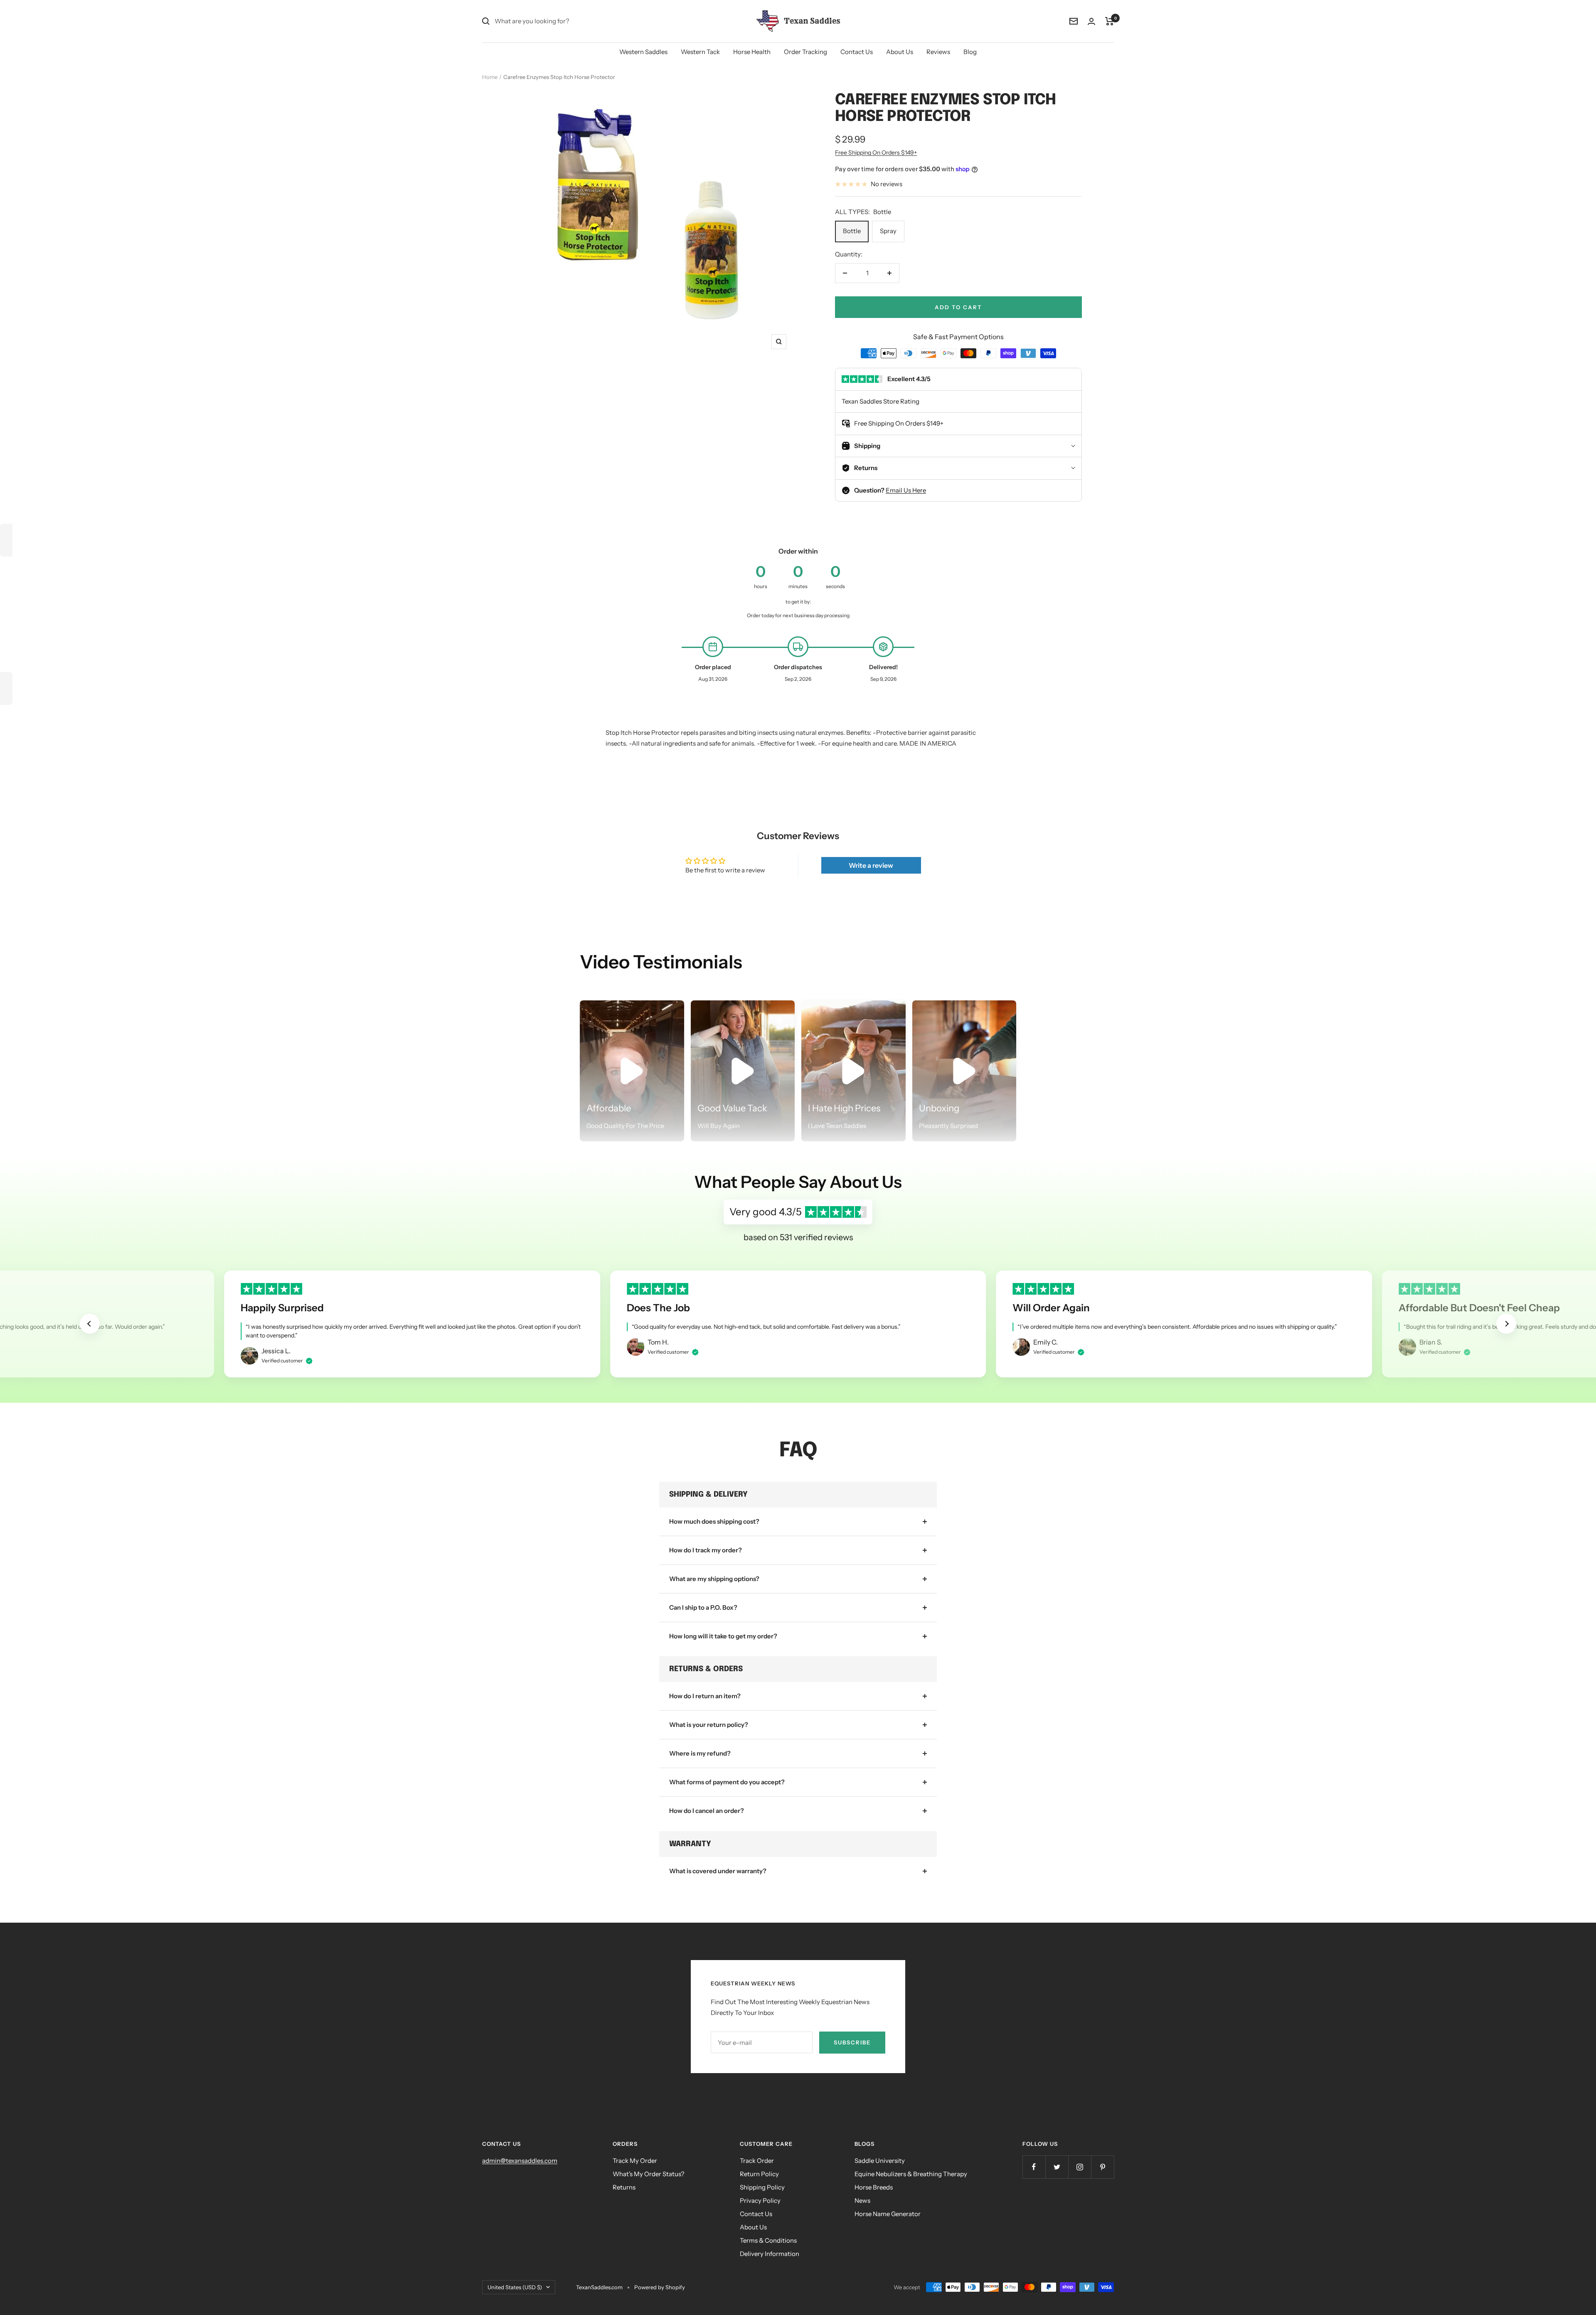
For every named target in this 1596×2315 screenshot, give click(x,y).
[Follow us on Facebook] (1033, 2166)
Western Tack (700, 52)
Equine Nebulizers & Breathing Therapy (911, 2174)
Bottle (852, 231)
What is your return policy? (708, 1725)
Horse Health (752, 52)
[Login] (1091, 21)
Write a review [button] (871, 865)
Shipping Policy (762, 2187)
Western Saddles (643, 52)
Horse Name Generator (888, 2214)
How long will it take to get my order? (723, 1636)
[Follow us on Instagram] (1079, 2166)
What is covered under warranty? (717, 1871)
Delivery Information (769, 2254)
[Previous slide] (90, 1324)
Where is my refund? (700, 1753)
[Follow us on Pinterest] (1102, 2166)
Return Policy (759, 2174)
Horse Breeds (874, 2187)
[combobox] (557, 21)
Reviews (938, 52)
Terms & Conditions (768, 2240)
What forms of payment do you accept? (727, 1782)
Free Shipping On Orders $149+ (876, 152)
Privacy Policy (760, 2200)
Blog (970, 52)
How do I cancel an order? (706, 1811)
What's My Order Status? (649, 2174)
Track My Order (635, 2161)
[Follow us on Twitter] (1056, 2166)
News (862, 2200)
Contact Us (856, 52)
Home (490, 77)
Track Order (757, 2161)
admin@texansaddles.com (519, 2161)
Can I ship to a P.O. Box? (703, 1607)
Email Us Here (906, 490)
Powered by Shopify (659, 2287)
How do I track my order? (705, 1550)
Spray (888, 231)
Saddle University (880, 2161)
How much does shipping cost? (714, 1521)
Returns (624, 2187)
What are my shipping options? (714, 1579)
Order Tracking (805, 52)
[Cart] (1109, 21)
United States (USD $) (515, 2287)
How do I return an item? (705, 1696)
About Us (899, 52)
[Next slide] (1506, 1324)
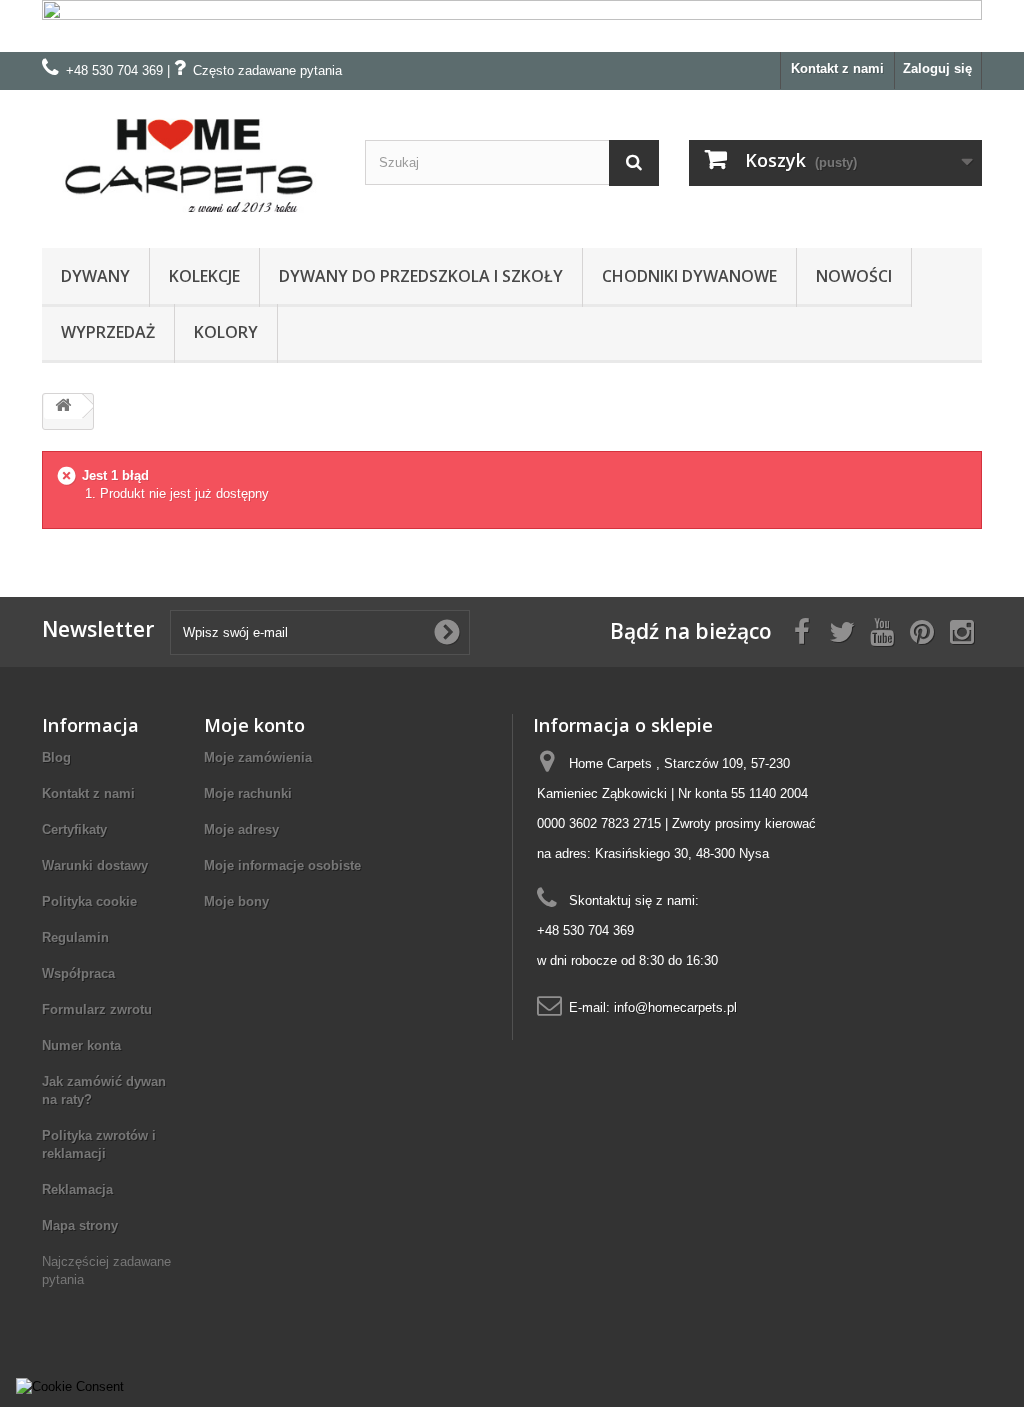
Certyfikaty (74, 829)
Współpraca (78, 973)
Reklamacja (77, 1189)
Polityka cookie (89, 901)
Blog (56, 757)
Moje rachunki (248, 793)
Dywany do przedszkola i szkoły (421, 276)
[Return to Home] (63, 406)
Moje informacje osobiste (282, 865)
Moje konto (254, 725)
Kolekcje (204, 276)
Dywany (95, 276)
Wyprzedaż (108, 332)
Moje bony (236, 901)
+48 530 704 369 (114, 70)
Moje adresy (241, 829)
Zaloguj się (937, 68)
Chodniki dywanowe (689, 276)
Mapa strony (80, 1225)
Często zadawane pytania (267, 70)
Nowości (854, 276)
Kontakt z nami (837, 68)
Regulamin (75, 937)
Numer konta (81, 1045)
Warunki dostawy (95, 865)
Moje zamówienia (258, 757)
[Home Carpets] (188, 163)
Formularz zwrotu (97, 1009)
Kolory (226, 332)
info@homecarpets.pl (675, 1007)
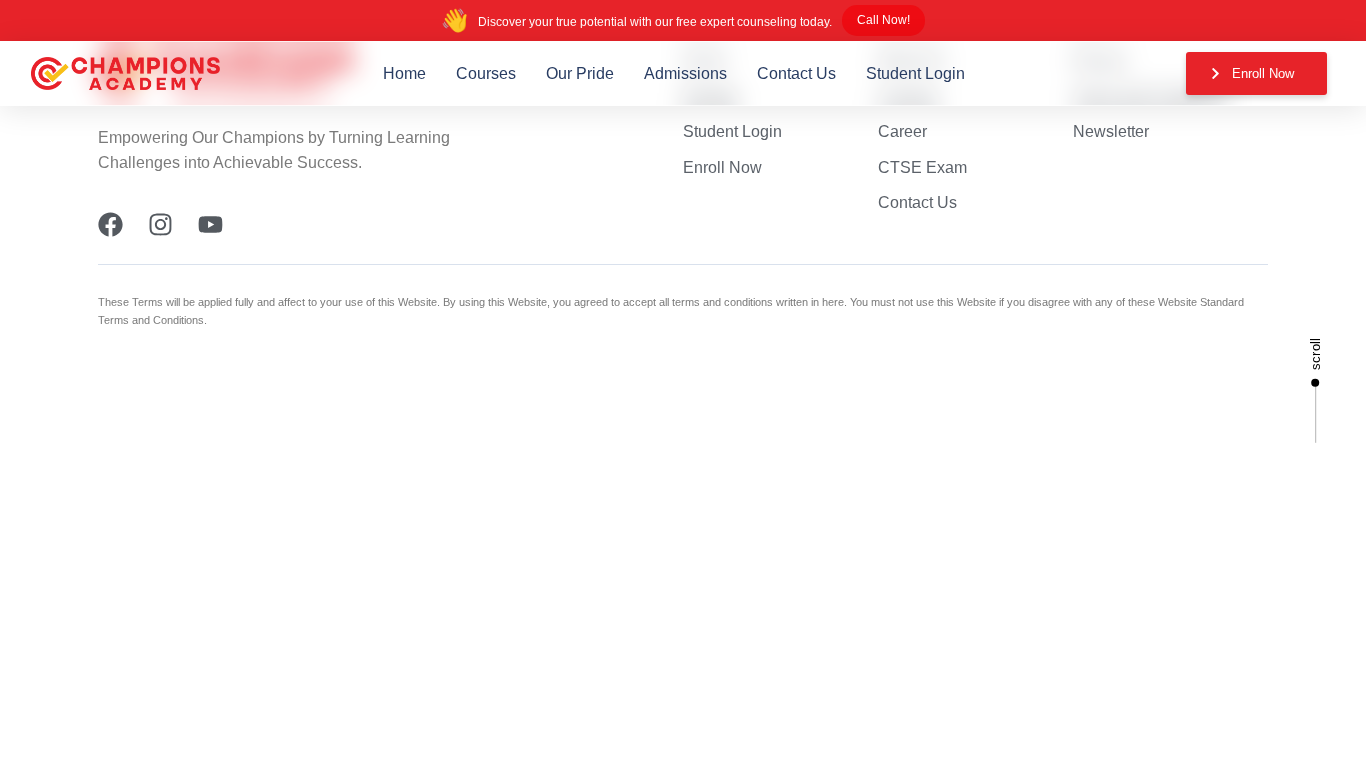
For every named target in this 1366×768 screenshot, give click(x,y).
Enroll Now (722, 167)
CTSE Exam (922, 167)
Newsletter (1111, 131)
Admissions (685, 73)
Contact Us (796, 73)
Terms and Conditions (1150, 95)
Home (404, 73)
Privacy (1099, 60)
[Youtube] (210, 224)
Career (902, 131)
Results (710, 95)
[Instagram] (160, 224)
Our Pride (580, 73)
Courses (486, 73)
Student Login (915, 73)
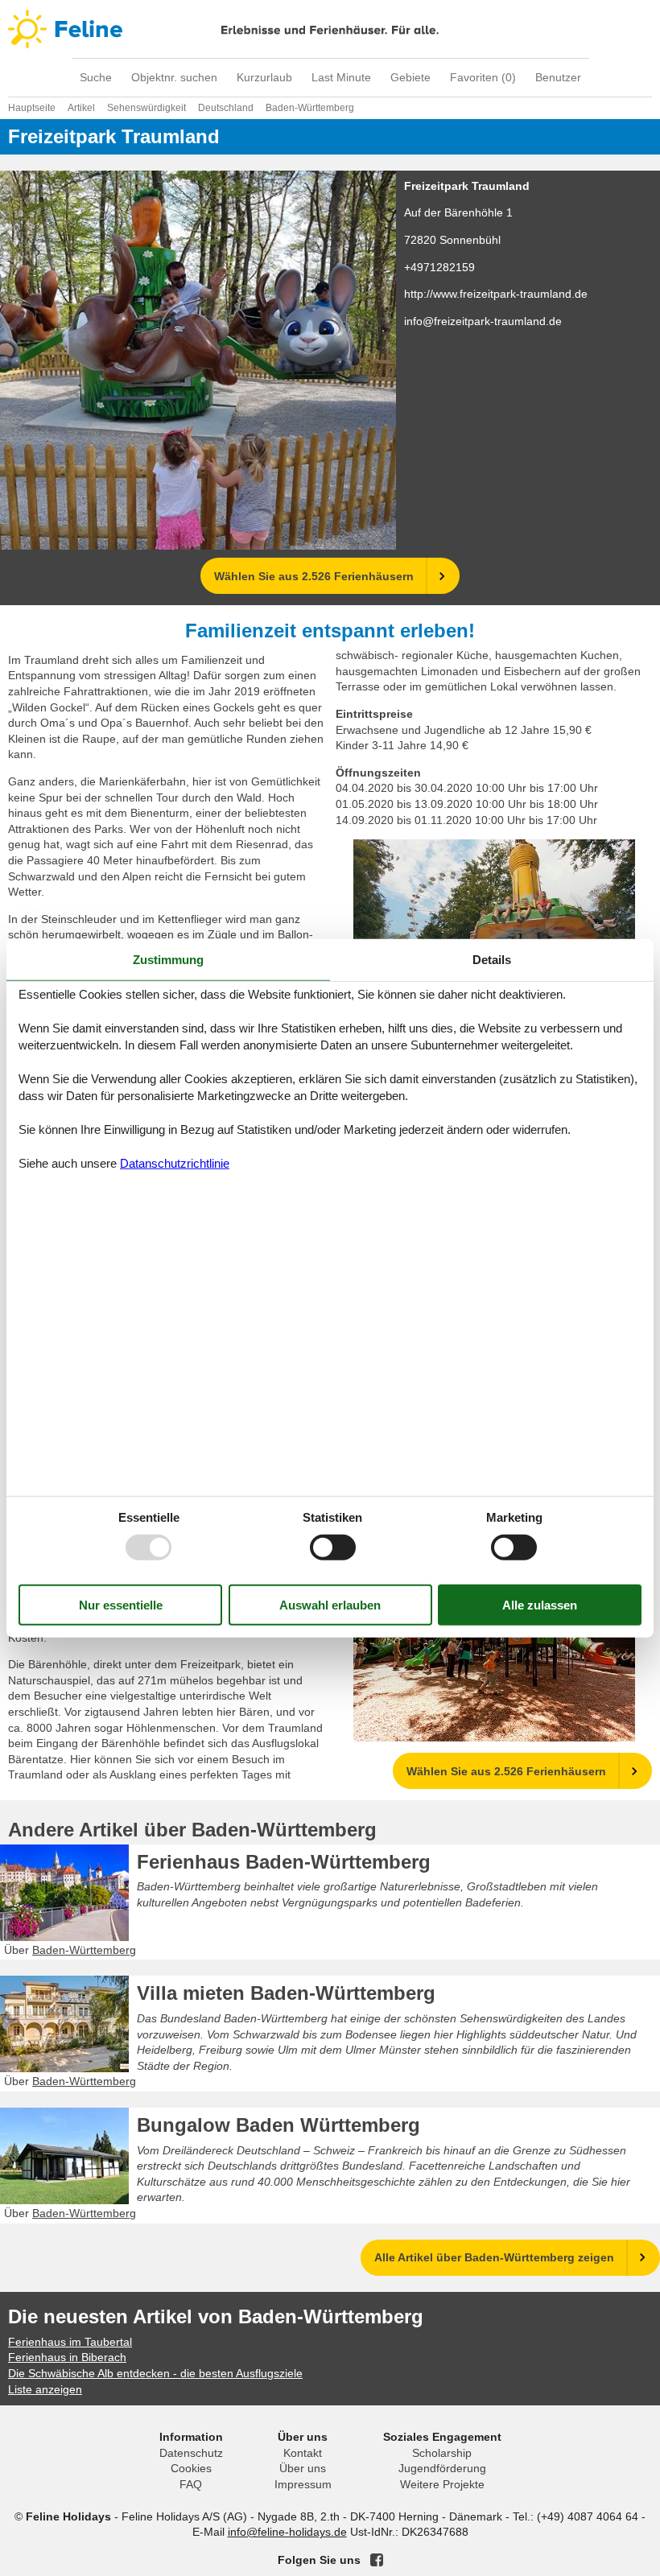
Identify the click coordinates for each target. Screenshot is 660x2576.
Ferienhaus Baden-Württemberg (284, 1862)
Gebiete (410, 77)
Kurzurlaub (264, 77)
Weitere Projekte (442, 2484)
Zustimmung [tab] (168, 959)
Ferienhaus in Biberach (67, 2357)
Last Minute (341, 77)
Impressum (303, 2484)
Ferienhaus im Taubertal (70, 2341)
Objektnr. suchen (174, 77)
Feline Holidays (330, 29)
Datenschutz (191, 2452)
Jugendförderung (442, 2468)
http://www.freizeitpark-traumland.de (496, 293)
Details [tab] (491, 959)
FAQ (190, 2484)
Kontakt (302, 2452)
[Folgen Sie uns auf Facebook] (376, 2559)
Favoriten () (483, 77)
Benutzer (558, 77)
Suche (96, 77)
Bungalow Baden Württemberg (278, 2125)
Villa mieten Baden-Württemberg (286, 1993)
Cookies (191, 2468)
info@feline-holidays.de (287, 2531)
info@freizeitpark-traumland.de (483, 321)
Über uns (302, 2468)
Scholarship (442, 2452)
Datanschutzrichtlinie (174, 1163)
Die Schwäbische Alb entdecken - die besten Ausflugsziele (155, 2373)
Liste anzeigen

WORK ITEM: Find the line with "Contact Us (796, 73)" in the data above, and from there retype each line exactly through the line with "Gebiete (410, 77)", skipping the pictures along the way.

TASK RESULT:
Contact Us (796, 73)
Terms and Conditions (1150, 95)
Home (404, 73)
Privacy (1099, 60)
[Youtube] (210, 224)
Career (902, 131)
Results (710, 95)
[Instagram] (160, 224)
Our Pride (580, 73)
Courses (486, 73)
Student Login (915, 73)
Identify the click coordinates for each target. Screenshot is 660x2576.
Ferienhaus Baden-Württemberg (284, 1862)
Gebiete (410, 77)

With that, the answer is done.